**Goal of the exercise**.
Quote the entries that follow exactly, leaving none out.

BEGIN The records

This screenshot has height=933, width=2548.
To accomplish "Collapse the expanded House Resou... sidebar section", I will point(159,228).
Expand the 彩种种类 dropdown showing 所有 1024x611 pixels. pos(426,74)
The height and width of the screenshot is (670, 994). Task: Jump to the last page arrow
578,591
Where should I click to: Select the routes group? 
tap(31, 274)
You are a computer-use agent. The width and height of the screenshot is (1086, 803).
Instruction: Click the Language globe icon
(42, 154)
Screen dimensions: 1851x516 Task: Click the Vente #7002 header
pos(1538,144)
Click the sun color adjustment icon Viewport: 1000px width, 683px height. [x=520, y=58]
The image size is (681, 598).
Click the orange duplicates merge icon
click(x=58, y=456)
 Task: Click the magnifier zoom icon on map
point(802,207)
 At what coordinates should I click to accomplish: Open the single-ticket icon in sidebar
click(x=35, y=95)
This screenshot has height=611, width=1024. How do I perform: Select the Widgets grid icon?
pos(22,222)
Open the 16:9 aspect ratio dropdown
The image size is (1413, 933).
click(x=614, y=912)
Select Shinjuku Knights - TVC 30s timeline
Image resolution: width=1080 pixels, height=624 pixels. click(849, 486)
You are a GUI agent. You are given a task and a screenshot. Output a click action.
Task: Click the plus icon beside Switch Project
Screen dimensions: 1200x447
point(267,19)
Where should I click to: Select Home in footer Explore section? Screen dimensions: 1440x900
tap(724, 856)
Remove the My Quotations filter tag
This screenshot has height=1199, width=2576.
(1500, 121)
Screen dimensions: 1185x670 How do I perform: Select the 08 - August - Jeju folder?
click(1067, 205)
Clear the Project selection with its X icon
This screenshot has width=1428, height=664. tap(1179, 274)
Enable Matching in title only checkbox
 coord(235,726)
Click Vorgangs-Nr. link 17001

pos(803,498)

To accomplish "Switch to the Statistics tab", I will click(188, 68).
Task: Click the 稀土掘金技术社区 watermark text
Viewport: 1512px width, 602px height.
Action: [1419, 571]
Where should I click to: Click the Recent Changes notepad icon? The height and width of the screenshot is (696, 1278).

END The records

**Response to this exercise**.
This screenshot has height=933, width=2548.
To accomplish "Collapse the expanded House Resou... sidebar section", I will point(159,228).
Expand the 彩种种类 dropdown showing 所有 1024x611 pixels. pos(426,74)
The height and width of the screenshot is (670, 994). Task: Jump to the last page arrow
578,591
Where should I click to: Select the routes group? 
tap(31, 274)
You are a computer-use agent. The width and height of the screenshot is (1086, 803).
Instruction: Click the Language globe icon
(42, 154)
Screen dimensions: 1851x516 Task: Click the Vente #7002 header
pos(1538,144)
Click the sun color adjustment icon Viewport: 1000px width, 683px height. [x=520, y=58]
The image size is (681, 598).
Click the orange duplicates merge icon
click(x=58, y=456)
 Task: Click the magnifier zoom icon on map
point(802,207)
 At what coordinates should I click to accomplish: Open the single-ticket icon in sidebar
click(x=35, y=95)
This screenshot has height=611, width=1024. How do I perform: Select the Widgets grid icon?
pos(22,222)
Open the 16:9 aspect ratio dropdown
The image size is (1413, 933).
click(x=614, y=912)
Select Shinjuku Knights - TVC 30s timeline
Image resolution: width=1080 pixels, height=624 pixels. click(849, 486)
You are a GUI agent. You are given a task and a screenshot. Output a click action.
Task: Click the plus icon beside Switch Project
Screen dimensions: 1200x447
point(267,19)
Where should I click to: Select Home in footer Explore section? Screen dimensions: 1440x900
tap(724, 856)
Remove the My Quotations filter tag
This screenshot has height=1199, width=2576.
(1500, 121)
Screen dimensions: 1185x670 How do I perform: Select the 08 - August - Jeju folder?
click(1067, 205)
Clear the Project selection with its X icon
This screenshot has width=1428, height=664. tap(1179, 274)
Enable Matching in title only checkbox
 coord(235,726)
Click Vorgangs-Nr. link 17001

pos(803,498)

To accomplish "Switch to the Statistics tab", I will click(188, 68).
Task: Click the 稀土掘金技术社区 watermark text
Viewport: 1512px width, 602px height.
Action: [1419, 571]
Where should I click to: Click the Recent Changes notepad icon? The height and width of the screenshot is (696, 1278).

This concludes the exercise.